Stored data:

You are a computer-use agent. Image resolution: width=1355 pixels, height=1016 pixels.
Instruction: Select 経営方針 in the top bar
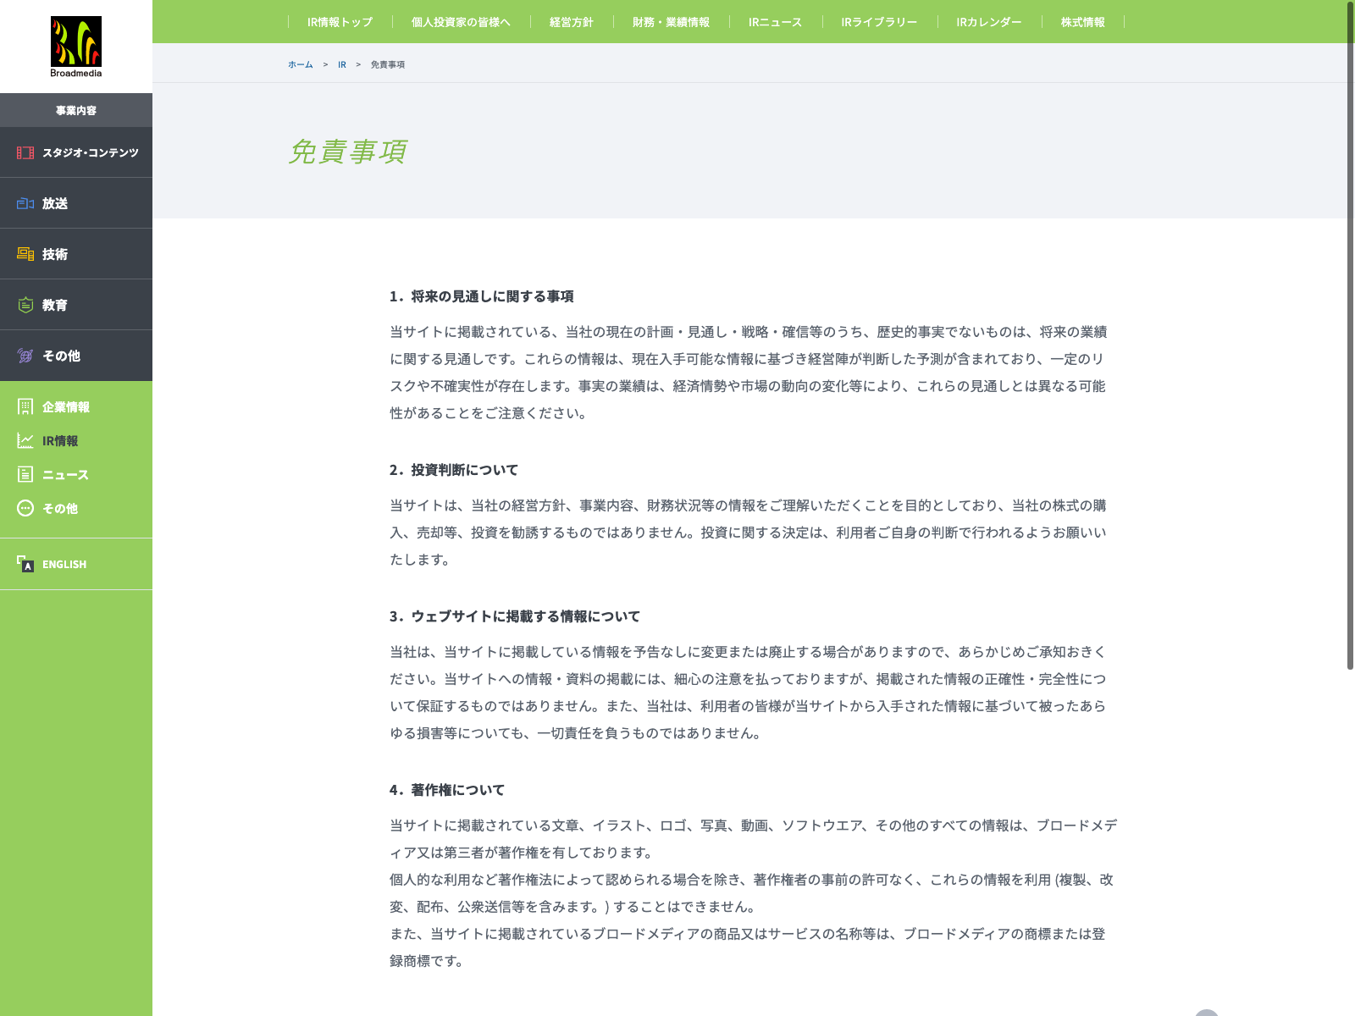click(x=572, y=22)
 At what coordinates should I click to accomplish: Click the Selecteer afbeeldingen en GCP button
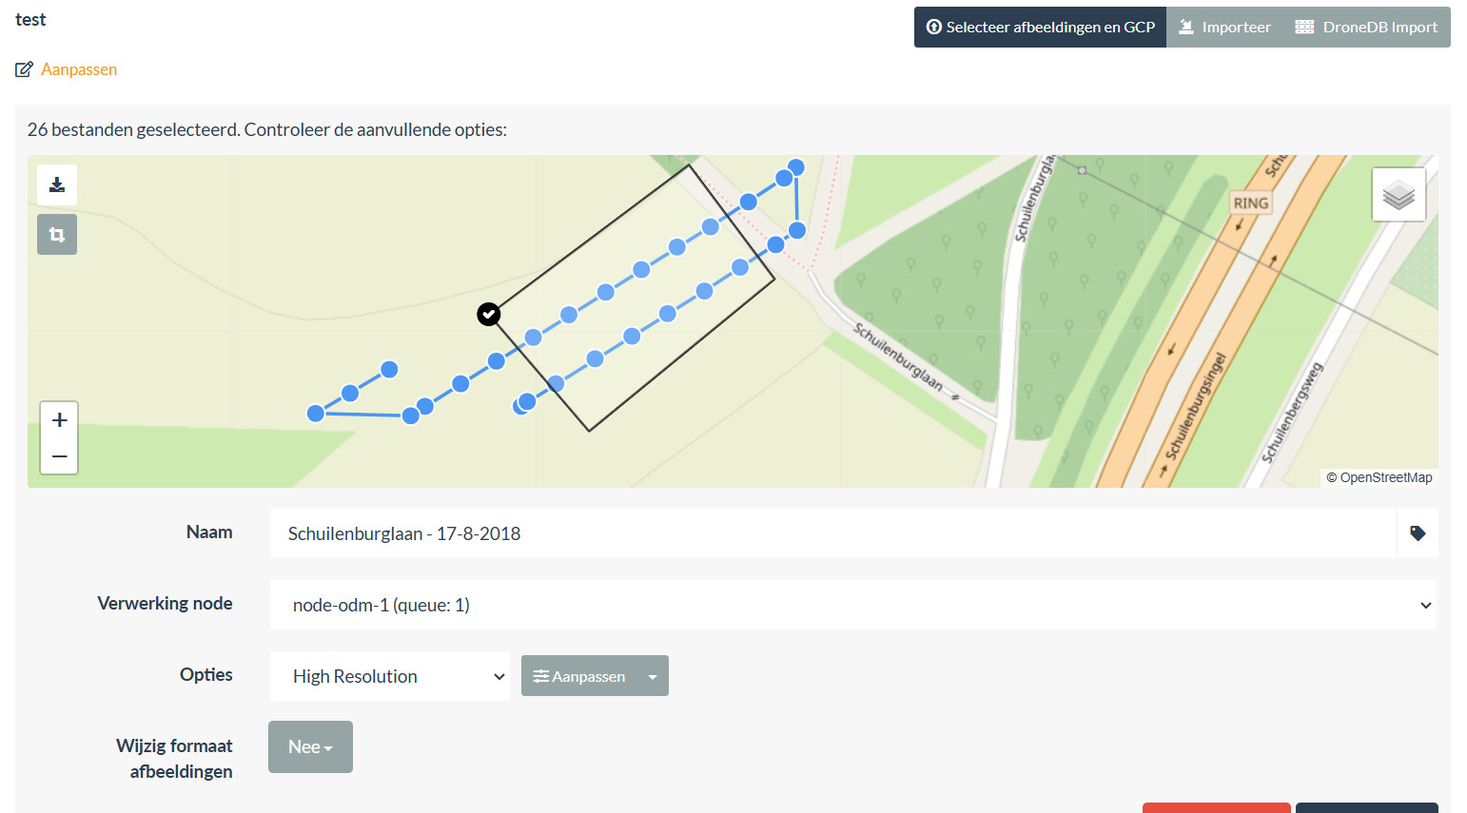click(1039, 27)
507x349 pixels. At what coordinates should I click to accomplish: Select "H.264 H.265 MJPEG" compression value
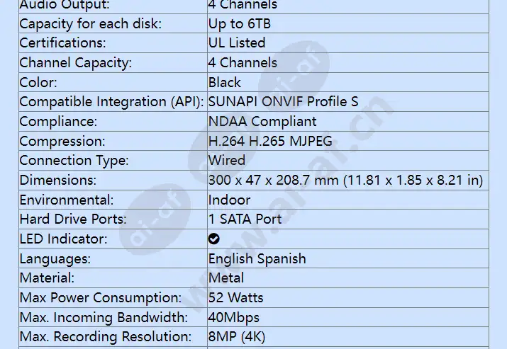[270, 141]
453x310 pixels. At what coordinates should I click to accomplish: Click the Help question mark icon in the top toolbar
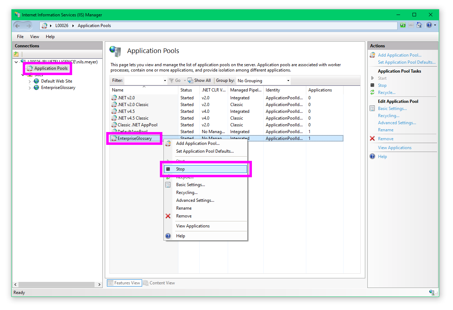pyautogui.click(x=429, y=25)
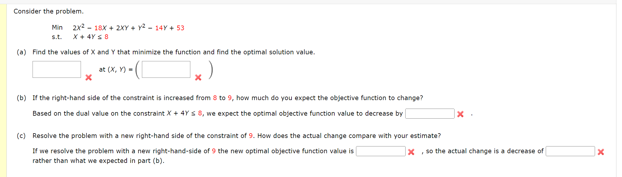Click the actual change 'decrease of' input box

570,151
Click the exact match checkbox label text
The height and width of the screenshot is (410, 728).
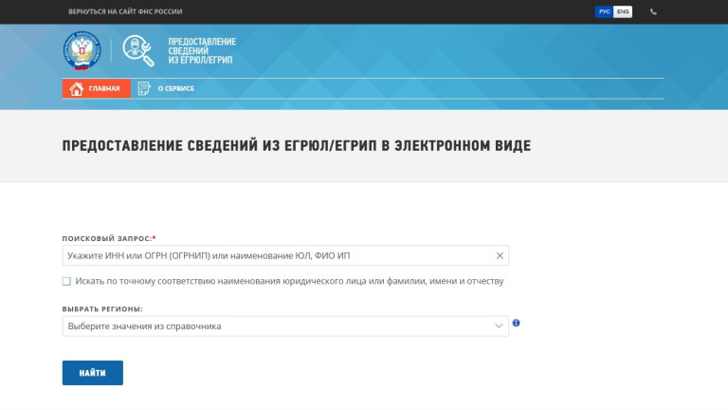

### Task description:
The answer must consist of every line in the records above that contains the word "height".

### Output for this task:
You are a computer-use agent. Image resolution: width=1355 pixels, height=1016 pixels.
The height and width of the screenshot is (410, 728).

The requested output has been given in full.